After receiving her bachelor’s degree in computer science from Spelman College in Atlanta, Georgia, Ropafadzo Denga found her way to Rensselaer Polytechnic Institute, where she completed her master’s degree in cognitive science and will receive her Ph.D., also in cognitive science, this summer.

In 2013, Denga was one of only 10 students from high schools across the African continent to receive the Spelman College Ambassador Andrew Young International Scholars Program scholarship award. Based upon high academic achievement, leadership skills, and strong character, those chosen received full scholarships to Spelman.

During her college career, Denga also received a first place award for the most innovative project at Spelman, as well as first place for a research presentation. She was one of 31 students from historically Black colleges to be awarded a scholarship from the Apple and Thurgood Marshall College Fund, and she received a Diversity and Inclusion Conference Award from the Cognitive Science Society, among other awards.

The award that meant the most to Denga was the Graduate Merit Scholarship from the Alpha Kappa Alpha Educational Advancement Foundation. “My application was judged by people who know nothing about my field. I had also reached the stage in my research where I was clear on what I was doing and what my contribution to science would be, and it felt rewarding to have that recognized,” she said.

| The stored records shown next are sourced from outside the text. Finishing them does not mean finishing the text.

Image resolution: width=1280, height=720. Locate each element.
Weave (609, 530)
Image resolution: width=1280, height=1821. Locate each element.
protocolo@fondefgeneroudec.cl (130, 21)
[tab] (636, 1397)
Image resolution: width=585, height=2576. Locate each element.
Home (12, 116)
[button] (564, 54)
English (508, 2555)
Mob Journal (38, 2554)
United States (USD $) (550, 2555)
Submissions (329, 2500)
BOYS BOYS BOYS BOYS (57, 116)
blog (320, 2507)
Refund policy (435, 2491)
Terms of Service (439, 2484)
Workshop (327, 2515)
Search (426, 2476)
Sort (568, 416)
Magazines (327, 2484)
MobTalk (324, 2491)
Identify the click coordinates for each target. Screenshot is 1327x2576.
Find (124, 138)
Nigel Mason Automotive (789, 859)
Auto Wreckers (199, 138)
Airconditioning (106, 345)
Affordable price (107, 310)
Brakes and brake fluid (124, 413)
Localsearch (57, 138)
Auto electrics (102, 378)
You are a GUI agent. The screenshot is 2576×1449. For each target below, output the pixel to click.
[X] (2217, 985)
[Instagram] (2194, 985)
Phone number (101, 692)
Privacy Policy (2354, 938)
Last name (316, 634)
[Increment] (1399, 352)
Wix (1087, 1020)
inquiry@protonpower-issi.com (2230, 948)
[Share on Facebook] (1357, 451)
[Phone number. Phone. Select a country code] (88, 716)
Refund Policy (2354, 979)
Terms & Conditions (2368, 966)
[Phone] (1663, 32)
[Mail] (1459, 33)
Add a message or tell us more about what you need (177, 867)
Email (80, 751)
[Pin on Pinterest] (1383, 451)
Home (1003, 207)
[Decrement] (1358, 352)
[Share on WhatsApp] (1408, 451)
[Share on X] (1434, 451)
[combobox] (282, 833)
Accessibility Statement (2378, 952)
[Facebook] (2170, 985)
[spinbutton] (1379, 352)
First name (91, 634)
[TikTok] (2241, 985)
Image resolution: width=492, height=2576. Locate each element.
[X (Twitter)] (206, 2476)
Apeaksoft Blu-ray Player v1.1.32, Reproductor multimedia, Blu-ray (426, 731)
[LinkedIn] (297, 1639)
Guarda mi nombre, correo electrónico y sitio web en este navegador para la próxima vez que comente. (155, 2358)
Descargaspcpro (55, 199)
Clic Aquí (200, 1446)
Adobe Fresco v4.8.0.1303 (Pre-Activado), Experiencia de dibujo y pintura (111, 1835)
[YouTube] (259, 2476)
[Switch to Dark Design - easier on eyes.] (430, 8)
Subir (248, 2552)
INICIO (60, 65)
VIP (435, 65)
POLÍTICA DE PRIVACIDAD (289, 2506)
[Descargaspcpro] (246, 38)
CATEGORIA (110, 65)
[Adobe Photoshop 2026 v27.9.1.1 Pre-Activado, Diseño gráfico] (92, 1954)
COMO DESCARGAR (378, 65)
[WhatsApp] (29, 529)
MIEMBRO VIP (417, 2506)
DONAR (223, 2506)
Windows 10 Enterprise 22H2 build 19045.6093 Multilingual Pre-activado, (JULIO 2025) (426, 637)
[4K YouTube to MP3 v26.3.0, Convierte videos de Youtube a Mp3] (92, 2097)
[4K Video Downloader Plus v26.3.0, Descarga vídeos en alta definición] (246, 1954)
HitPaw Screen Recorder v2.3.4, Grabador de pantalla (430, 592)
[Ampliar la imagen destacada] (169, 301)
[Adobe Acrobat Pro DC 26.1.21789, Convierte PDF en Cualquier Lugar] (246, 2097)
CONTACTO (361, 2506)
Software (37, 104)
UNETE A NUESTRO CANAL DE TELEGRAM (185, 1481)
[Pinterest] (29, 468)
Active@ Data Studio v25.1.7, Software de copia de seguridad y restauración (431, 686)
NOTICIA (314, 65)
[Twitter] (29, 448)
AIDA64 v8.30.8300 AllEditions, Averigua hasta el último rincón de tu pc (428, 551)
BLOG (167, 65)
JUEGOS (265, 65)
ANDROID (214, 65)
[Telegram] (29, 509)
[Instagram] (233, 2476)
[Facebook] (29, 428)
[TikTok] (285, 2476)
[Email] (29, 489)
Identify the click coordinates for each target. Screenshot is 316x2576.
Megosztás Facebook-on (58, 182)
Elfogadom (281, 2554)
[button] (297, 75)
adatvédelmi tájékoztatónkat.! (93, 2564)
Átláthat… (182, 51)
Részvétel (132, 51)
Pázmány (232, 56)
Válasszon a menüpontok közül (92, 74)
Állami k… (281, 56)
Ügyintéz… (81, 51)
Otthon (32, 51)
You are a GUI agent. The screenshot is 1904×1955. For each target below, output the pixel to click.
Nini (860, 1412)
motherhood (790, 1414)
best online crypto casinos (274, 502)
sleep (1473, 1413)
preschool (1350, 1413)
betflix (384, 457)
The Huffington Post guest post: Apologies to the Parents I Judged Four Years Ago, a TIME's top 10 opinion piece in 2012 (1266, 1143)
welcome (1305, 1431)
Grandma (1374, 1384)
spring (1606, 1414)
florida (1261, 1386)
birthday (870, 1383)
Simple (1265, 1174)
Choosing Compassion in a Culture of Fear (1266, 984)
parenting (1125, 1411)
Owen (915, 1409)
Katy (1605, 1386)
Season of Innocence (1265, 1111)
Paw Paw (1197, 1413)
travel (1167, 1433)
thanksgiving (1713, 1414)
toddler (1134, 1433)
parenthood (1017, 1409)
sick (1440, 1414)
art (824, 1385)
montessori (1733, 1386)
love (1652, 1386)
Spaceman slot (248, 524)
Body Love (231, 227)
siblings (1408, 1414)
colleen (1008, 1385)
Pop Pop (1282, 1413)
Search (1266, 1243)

Denga applied to Rensselaer to work with Dr. Wayne Gray, professor of cognitive science, because of his “pioneering work to understand goal-oriented cognition and decision-making that occurs at levels beneath conscious control,” she said. She communicated via email with him how her research interests tied in with the work that goes on in his lab, and they worked to refine her research topic together.

Denga’s dissertation investigated “if playing the video game Tetris leads to enhanced cognitive abilities as measured by different cognitive tasks.” Her results showed that playing Tetris did enhance attention and reaction time, and she hopes to uncover the reason behind that.

During her time at Rensselaer, Denga has found building relationships with different people has helped her evolve as a person. She said during the height of the pandemic, when it was a tough time to be a student, she needed to adapt and think through how to best engage students as a teaching assistant.

“I learned to ‘shoot my shot,’” she said. “I think we have this idea that everyone else knows what they are doing and we’re the only ones trying to figure it out.” But she said she learned to believe in herself and to “just go for it.” Sometimes things work out and sometimes they don’t, but either way we can learn as we go.

After Commencement, she will begin work with Exponent Inc. as a human factors scientist.